=== Begin Enclosure ===

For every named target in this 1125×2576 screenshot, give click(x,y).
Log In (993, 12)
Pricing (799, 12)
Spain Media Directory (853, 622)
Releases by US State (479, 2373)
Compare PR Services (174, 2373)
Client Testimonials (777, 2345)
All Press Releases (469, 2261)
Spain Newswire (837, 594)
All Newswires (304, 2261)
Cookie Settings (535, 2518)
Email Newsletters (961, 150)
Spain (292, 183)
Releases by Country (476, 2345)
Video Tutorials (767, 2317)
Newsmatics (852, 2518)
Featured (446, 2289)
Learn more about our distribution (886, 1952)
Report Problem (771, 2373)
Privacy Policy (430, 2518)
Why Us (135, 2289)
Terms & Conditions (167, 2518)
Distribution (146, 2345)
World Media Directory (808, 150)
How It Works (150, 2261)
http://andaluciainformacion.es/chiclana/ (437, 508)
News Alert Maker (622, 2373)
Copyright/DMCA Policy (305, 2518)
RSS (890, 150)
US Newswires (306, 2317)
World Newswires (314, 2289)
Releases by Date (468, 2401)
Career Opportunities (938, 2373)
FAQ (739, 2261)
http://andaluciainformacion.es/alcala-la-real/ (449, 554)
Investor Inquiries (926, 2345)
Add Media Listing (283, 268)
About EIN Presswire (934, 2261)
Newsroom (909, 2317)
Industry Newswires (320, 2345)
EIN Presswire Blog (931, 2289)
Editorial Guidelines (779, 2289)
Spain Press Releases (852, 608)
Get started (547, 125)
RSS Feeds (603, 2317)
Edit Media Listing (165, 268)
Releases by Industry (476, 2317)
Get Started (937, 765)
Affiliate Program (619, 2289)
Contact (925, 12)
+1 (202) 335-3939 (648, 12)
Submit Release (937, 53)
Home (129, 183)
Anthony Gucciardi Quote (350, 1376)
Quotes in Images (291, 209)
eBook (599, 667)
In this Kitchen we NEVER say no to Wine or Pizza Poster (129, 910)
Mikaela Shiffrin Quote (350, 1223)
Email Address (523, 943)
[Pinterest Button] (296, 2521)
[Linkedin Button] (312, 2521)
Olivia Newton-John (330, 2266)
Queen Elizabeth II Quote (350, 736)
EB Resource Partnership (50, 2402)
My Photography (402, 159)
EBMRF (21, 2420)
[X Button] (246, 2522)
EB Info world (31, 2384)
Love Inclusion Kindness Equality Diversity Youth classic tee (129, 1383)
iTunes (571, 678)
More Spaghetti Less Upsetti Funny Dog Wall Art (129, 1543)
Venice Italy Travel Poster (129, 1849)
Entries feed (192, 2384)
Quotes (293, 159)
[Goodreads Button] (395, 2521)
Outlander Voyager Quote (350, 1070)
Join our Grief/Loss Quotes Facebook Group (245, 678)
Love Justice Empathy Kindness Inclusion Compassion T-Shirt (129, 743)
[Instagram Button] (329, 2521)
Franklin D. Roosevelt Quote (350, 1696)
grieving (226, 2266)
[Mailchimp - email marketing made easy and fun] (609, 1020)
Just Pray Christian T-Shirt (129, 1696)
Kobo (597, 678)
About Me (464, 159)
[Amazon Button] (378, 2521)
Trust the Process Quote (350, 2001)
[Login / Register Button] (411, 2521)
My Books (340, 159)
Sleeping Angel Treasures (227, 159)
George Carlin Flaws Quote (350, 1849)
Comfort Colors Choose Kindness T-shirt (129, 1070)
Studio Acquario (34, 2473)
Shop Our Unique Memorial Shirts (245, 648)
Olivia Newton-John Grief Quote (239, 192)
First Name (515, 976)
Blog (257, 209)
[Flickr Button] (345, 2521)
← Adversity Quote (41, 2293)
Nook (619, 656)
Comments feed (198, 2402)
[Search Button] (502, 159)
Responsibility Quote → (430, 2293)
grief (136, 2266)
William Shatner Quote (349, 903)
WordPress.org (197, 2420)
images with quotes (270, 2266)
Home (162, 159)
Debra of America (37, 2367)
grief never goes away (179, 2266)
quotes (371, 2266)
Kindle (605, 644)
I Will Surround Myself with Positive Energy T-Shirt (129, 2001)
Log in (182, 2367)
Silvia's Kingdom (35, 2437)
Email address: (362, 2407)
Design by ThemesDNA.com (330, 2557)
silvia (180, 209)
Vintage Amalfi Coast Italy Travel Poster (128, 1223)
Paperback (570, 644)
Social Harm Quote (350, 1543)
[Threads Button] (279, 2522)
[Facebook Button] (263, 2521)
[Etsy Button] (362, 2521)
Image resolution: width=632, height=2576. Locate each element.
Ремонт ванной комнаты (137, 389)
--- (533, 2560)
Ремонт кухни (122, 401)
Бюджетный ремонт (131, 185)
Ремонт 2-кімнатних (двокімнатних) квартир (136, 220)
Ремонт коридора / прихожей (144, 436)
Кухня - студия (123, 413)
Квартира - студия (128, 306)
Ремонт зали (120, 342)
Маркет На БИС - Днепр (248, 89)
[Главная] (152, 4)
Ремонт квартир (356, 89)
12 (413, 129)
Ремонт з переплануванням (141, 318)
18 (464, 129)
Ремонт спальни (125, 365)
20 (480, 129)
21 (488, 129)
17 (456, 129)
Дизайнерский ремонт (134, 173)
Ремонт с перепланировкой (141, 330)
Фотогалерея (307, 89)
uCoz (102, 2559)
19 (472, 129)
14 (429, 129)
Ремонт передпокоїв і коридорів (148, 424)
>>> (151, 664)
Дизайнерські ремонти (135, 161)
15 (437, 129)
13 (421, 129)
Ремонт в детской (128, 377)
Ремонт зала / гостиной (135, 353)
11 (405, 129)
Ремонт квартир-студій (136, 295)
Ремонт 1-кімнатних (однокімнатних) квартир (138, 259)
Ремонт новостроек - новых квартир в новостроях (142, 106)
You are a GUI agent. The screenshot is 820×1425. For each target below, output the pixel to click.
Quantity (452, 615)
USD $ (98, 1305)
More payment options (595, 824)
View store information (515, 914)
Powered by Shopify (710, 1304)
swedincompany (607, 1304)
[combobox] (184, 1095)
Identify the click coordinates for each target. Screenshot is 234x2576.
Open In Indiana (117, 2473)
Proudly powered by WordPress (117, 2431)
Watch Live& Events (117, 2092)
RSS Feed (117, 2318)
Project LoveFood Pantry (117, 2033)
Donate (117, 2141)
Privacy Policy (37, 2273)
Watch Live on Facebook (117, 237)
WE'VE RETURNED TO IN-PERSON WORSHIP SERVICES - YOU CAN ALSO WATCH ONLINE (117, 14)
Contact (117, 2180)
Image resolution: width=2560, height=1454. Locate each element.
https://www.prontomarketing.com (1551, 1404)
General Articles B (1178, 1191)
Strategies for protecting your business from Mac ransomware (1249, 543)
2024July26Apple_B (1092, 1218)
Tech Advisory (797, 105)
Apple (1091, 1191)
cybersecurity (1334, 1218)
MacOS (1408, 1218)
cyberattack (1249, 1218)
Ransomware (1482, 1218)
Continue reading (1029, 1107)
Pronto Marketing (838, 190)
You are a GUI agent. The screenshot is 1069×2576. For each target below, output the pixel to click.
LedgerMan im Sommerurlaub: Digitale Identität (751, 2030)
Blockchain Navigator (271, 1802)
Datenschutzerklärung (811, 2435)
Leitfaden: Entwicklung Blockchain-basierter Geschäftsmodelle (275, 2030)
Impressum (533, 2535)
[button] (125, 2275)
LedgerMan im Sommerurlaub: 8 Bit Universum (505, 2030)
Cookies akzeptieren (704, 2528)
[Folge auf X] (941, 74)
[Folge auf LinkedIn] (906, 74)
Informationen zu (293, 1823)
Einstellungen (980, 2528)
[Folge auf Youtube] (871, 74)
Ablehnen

=== End Enclosure ===

ACTION ITEM: Scan the records for lines that hold "element", and reproduce each one you find.

TASK OUTPUT:
Image resolution: width=632, height=2576. Locate each element.
Image resolution: width=2560, height=1454. Locate each element.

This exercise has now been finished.